- Opening Delimiter -
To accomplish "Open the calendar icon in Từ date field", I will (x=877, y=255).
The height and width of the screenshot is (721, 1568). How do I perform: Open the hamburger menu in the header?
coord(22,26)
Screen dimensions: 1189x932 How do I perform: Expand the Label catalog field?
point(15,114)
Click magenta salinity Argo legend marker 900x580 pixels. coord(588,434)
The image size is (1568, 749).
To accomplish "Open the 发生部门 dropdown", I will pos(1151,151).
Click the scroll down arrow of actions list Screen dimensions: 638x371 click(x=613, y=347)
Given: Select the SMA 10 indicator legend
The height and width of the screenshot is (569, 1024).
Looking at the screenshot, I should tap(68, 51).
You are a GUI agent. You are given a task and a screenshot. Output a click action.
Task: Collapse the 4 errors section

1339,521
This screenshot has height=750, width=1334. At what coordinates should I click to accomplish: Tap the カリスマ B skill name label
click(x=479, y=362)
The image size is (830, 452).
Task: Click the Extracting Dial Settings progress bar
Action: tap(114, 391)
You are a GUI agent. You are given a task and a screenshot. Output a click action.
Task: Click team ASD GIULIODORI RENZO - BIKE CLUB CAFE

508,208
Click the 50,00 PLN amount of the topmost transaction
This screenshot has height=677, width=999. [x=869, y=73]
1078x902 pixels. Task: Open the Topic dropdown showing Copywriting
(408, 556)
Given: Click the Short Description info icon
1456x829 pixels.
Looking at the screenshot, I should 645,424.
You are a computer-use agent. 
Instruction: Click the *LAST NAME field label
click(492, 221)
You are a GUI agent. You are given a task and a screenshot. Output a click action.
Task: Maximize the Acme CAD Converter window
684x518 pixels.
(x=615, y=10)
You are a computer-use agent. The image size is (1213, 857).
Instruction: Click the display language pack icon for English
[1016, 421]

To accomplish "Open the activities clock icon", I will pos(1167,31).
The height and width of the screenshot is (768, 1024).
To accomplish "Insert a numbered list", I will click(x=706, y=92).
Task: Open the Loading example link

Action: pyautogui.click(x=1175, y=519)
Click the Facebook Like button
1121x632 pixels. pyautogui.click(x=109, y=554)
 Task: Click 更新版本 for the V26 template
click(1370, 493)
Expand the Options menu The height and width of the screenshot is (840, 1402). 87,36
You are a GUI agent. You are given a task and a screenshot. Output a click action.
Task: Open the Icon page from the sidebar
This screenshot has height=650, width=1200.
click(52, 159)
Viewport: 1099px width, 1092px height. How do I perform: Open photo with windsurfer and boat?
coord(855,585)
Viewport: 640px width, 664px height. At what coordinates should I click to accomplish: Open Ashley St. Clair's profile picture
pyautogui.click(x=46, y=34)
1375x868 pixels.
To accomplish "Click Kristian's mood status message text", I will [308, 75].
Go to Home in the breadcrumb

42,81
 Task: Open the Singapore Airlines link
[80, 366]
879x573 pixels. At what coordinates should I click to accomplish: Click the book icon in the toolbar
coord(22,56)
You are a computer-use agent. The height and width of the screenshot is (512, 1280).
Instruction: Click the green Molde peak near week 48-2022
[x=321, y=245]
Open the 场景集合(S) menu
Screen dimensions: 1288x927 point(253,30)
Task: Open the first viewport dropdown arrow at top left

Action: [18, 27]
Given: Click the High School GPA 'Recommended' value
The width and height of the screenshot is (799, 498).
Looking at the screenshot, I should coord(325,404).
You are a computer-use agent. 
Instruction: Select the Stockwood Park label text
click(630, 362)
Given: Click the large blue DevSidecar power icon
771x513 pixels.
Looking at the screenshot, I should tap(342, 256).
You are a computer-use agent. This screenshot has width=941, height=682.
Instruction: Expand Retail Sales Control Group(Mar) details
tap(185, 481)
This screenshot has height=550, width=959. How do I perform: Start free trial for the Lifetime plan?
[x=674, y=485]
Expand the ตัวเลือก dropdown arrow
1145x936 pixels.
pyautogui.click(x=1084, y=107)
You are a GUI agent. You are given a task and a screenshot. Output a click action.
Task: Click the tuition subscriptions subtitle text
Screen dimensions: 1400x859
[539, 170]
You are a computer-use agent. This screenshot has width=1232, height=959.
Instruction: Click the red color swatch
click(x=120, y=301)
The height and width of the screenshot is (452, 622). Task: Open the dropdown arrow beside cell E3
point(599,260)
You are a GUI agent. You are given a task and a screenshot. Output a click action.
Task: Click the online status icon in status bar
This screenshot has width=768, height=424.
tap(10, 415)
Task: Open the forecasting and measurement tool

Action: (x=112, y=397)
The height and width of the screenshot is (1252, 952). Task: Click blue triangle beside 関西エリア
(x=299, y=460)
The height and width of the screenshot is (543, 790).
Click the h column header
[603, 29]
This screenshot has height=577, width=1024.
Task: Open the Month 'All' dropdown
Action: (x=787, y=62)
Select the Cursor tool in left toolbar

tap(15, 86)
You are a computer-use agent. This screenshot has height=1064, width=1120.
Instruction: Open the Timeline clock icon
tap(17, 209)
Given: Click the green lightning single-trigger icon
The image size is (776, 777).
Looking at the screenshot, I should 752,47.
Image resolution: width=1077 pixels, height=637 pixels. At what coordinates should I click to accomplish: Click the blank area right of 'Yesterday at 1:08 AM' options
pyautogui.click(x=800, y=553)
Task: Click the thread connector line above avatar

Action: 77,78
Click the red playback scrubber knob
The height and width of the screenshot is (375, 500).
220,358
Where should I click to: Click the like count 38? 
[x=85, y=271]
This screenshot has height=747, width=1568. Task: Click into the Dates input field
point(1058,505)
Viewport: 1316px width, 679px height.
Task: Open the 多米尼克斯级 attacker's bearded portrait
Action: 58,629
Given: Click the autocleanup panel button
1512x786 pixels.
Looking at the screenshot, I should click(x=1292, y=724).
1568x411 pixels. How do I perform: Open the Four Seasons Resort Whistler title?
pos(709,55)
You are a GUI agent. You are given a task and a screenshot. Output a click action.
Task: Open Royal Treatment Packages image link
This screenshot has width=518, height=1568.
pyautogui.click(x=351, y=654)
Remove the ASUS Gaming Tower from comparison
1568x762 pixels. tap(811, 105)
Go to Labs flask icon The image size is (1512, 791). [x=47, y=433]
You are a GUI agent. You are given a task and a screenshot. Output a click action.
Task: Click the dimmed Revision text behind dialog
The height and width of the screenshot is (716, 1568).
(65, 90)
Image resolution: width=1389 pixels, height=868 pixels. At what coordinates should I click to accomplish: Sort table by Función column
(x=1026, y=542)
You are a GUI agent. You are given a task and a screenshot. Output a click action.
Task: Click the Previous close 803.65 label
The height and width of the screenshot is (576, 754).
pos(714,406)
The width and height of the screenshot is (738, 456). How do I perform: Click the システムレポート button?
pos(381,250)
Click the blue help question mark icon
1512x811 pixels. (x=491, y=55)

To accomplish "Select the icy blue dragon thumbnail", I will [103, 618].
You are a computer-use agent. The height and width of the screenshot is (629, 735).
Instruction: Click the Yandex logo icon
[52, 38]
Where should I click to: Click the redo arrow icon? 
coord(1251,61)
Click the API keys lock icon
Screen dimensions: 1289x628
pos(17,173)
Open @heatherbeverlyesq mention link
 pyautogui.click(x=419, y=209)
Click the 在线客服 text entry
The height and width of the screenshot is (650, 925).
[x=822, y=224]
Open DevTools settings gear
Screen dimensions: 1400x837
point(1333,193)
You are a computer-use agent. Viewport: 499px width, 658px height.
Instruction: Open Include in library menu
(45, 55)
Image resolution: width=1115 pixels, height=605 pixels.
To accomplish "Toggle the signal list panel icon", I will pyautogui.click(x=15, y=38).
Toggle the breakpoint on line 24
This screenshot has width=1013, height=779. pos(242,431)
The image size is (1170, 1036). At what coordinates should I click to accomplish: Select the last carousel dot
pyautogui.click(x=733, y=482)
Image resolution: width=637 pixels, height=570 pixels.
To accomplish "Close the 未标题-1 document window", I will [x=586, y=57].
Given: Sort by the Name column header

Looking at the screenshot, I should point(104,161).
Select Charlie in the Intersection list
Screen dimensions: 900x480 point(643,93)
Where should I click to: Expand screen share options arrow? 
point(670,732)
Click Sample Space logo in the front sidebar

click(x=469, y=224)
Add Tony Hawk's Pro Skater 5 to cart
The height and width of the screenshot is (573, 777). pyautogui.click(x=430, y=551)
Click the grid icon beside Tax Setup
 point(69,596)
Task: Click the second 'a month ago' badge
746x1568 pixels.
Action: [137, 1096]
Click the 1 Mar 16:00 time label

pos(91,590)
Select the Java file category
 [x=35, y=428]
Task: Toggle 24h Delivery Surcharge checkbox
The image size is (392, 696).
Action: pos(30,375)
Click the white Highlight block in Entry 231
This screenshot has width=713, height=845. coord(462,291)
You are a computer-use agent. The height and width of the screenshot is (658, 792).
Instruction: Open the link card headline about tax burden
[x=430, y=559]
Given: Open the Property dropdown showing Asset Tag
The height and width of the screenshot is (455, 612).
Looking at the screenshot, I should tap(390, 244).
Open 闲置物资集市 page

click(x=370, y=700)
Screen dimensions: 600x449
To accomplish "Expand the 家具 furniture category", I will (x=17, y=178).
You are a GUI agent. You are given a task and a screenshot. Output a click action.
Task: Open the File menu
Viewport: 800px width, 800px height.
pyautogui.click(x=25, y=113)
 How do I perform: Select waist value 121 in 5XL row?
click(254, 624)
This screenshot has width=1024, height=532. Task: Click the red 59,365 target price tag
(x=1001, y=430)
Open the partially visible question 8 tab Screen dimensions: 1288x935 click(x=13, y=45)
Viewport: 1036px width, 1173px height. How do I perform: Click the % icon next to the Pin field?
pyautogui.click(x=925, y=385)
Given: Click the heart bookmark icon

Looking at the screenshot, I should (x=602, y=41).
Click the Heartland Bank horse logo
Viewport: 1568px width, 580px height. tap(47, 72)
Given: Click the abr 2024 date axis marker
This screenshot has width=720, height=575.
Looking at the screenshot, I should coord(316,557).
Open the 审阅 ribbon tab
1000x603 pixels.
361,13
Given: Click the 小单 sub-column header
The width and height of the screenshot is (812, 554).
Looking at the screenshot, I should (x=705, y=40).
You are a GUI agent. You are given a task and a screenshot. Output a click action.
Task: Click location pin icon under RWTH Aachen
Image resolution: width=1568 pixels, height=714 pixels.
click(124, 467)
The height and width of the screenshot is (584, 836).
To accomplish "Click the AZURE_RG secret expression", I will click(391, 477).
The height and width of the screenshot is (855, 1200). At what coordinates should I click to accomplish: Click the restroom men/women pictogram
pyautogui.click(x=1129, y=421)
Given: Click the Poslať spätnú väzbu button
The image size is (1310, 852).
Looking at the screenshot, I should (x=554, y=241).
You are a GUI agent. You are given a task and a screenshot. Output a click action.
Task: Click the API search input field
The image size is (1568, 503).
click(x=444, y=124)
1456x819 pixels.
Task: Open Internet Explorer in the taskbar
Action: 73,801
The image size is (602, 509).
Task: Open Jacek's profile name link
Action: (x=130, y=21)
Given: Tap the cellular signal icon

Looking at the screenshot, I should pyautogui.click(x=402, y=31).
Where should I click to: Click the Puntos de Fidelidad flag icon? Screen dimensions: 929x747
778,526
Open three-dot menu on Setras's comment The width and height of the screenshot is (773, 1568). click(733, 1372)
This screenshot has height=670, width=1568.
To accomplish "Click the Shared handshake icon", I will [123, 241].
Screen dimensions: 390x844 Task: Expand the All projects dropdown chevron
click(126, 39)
- Closing Delimiter -
- Exercise brief -
Out of the material above, output word for word the line with "is (658, 792).", the line with "Open the partially", and all lines between them, with nothing else.

- Finished task -
You are a computer-use agent. The height and width of the screenshot is (658, 792).
Instruction: Open the link card headline about tax burden
[x=430, y=559]
Given: Open the Property dropdown showing Asset Tag
The height and width of the screenshot is (455, 612).
Looking at the screenshot, I should tap(390, 244).
Open 闲置物资集市 page

click(x=370, y=700)
Screen dimensions: 600x449
To accomplish "Expand the 家具 furniture category", I will (x=17, y=178).
You are a GUI agent. You are given a task and a screenshot. Output a click action.
Task: Open the File menu
Viewport: 800px width, 800px height.
pyautogui.click(x=25, y=113)
 How do I perform: Select waist value 121 in 5XL row?
click(254, 624)
This screenshot has width=1024, height=532. Task: Click the red 59,365 target price tag
(x=1001, y=430)
Open the partially visible question 8 tab Screen dimensions: 1288x935 click(x=13, y=45)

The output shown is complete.